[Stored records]
——

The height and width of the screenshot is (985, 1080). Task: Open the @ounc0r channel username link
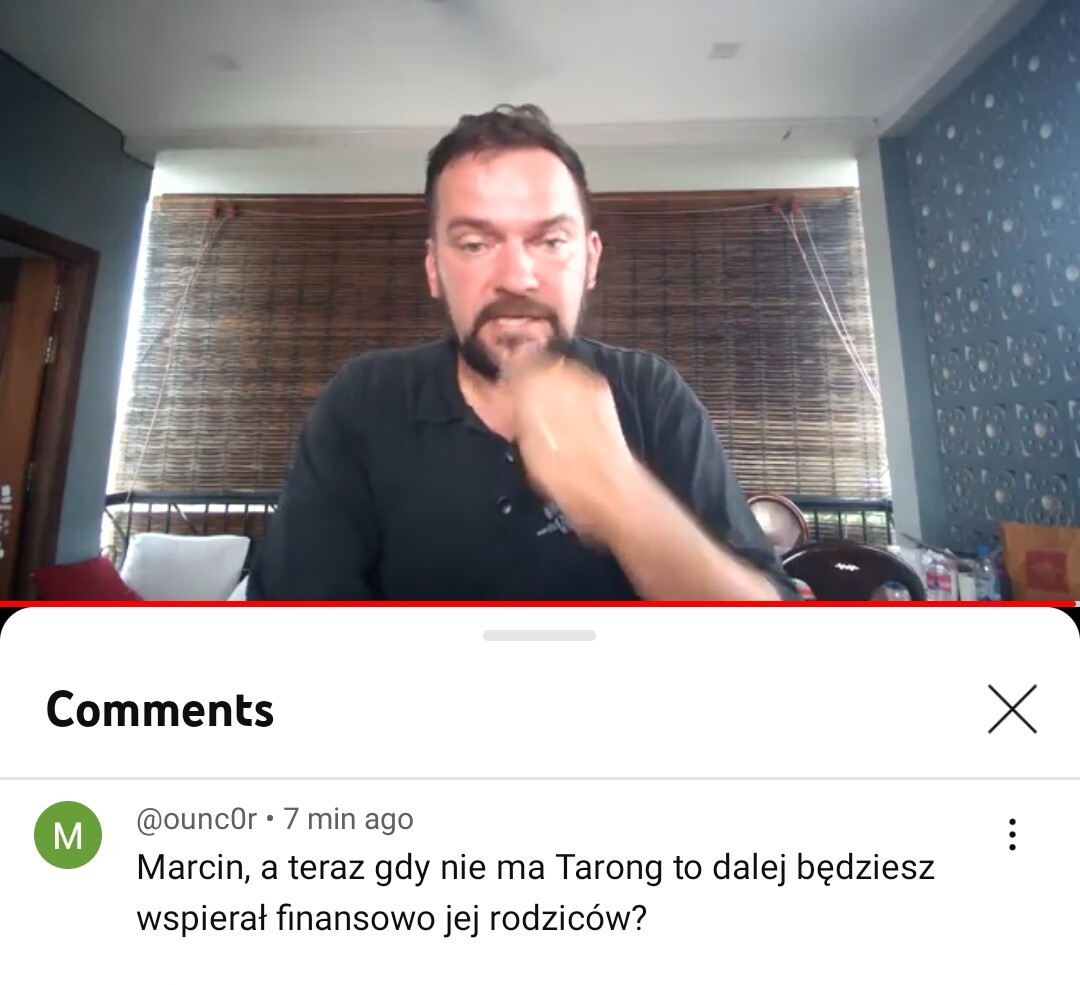click(196, 819)
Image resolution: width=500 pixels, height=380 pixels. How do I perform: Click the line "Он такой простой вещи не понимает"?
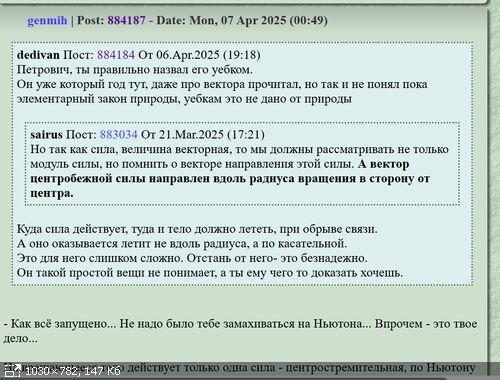pyautogui.click(x=210, y=273)
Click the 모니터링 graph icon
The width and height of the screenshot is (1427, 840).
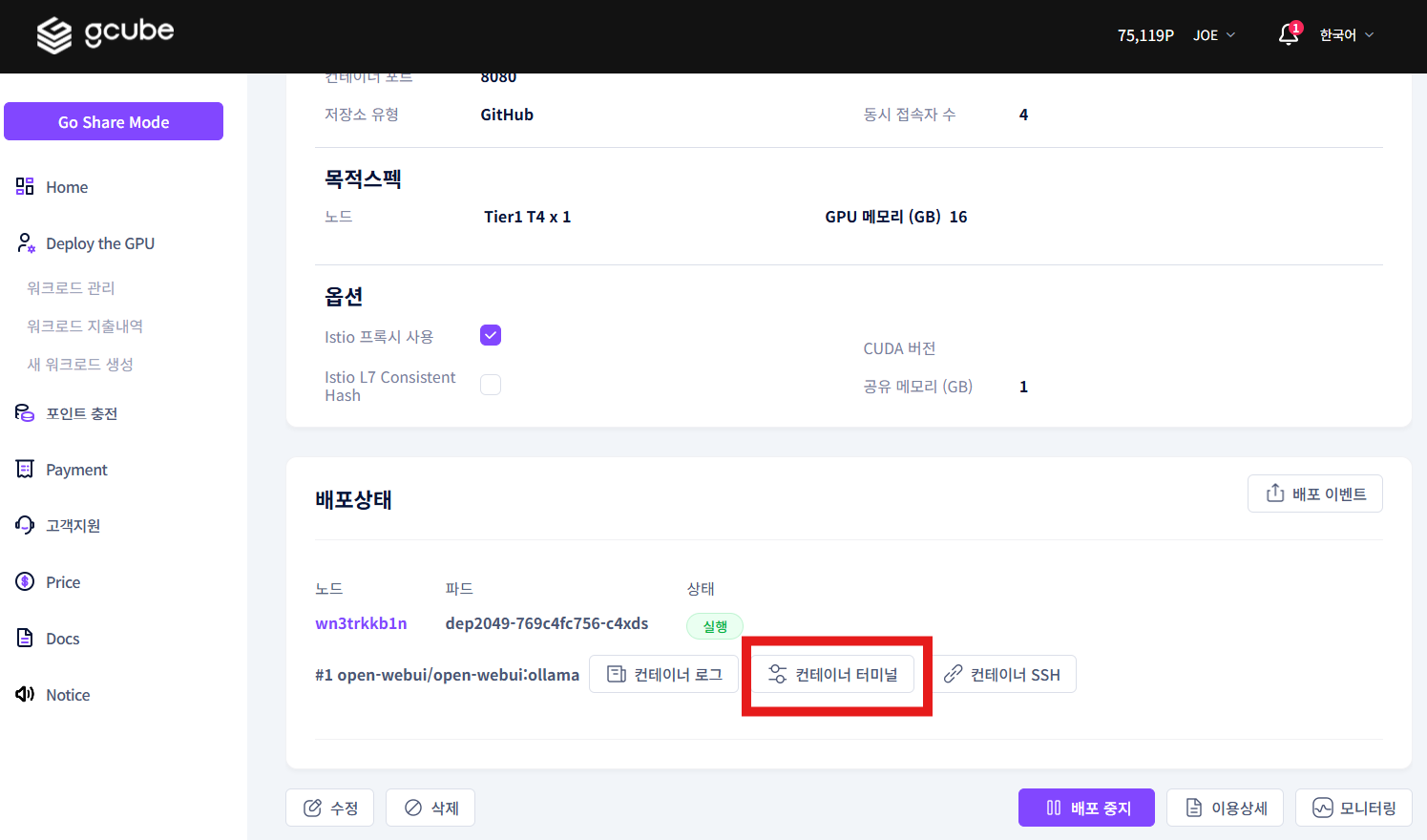(x=1323, y=807)
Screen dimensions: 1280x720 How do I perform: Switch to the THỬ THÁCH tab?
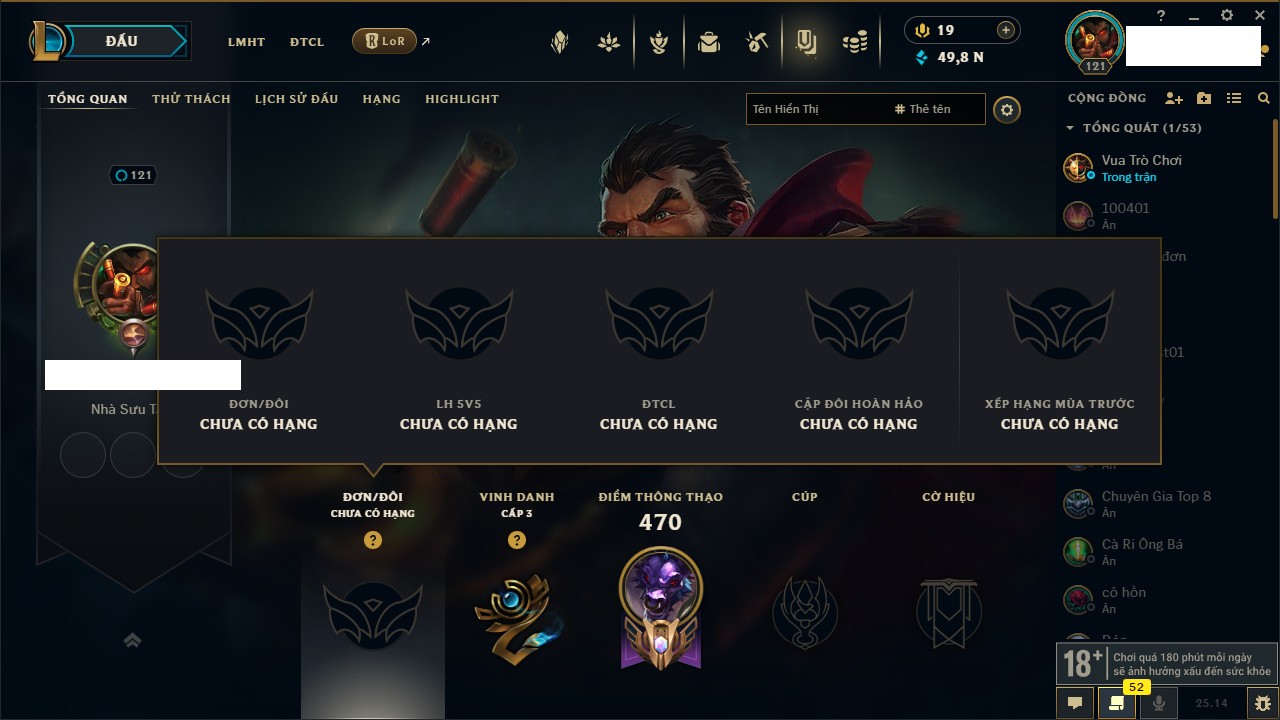(x=191, y=99)
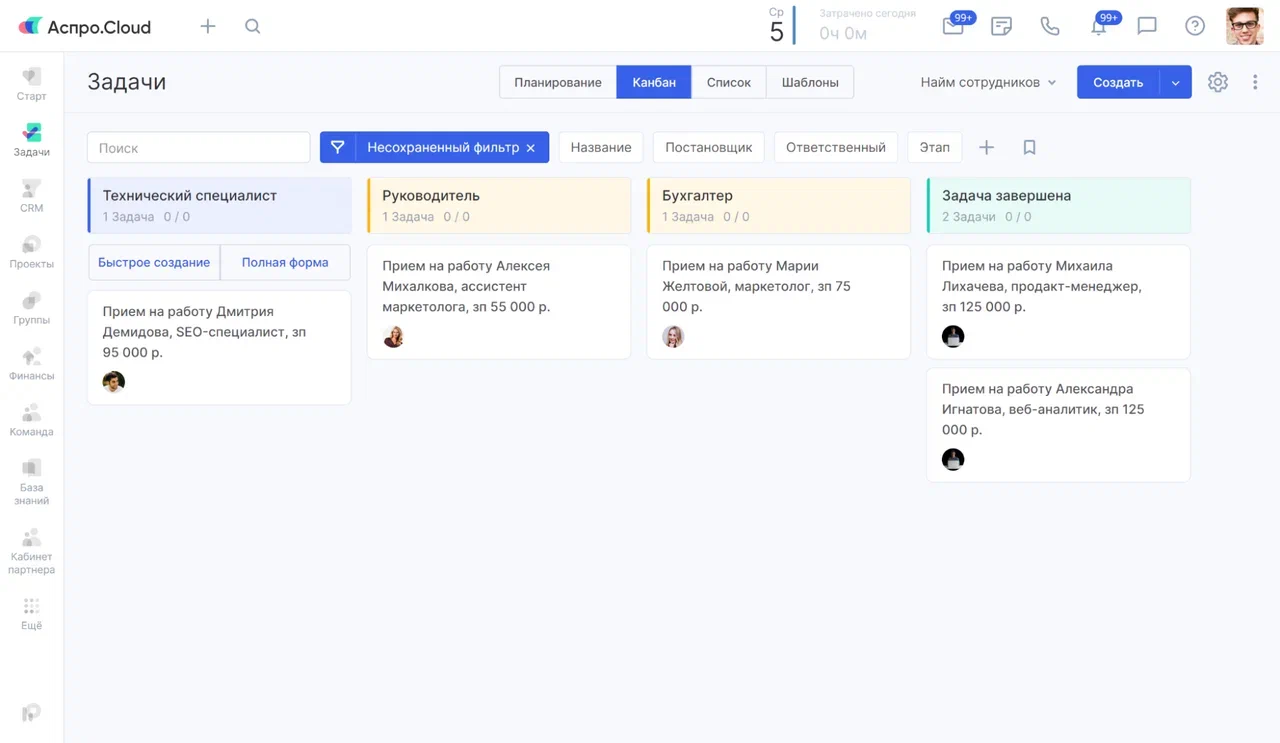The width and height of the screenshot is (1280, 743).
Task: Select CRM from the left sidebar
Action: [x=31, y=195]
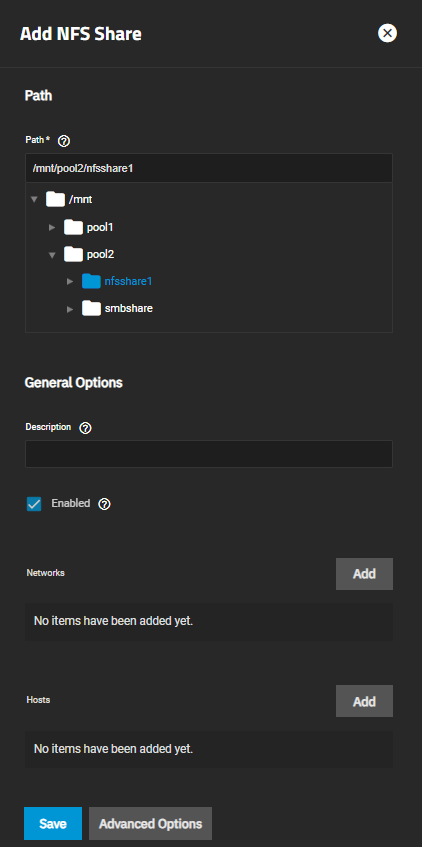Collapse the /mnt tree node arrow
The image size is (422, 847).
[34, 199]
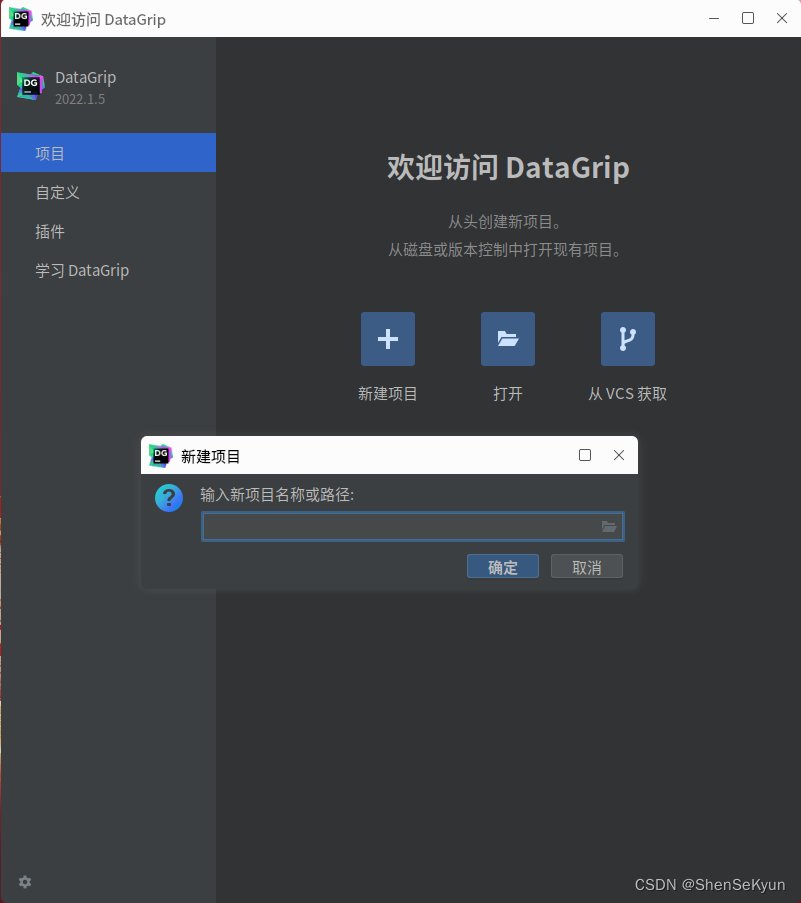Select the Open folder icon

(x=507, y=338)
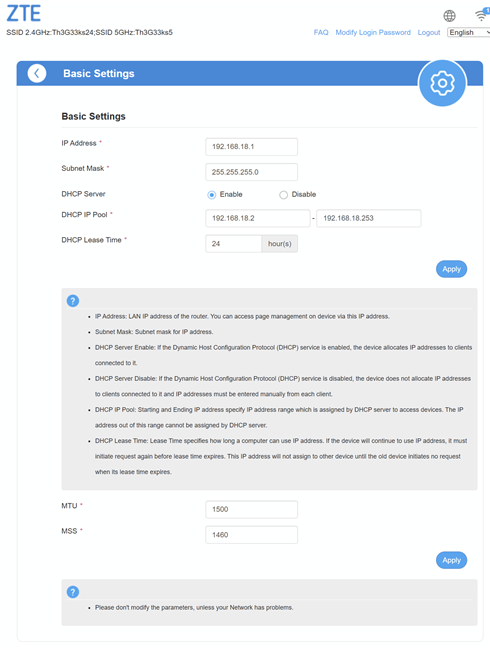490x648 pixels.
Task: Click the MTU help question mark icon
Action: click(x=73, y=592)
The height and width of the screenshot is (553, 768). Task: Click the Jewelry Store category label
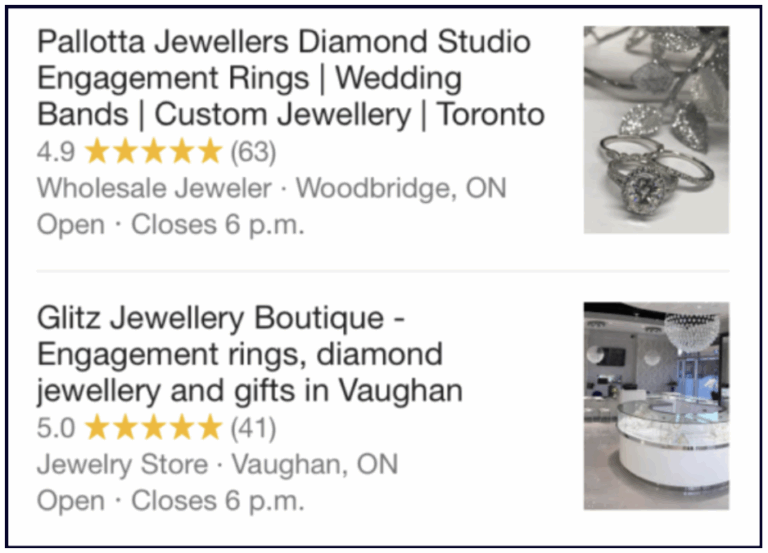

——

*What the task asks*:
From the first line of the entries above through the line with "Click the 모니터링 graph icon", set down each line exactly and drop the pictures.

*Solution for this task*:
The height and width of the screenshot is (985, 1080). Task: Open the @ounc0r channel username link
click(196, 819)
Image resolution: width=500 pixels, height=380 pixels. How do I perform: Click the line "Он такой простой вещи не понимает"?
pyautogui.click(x=210, y=273)
Click the 모니터링 graph icon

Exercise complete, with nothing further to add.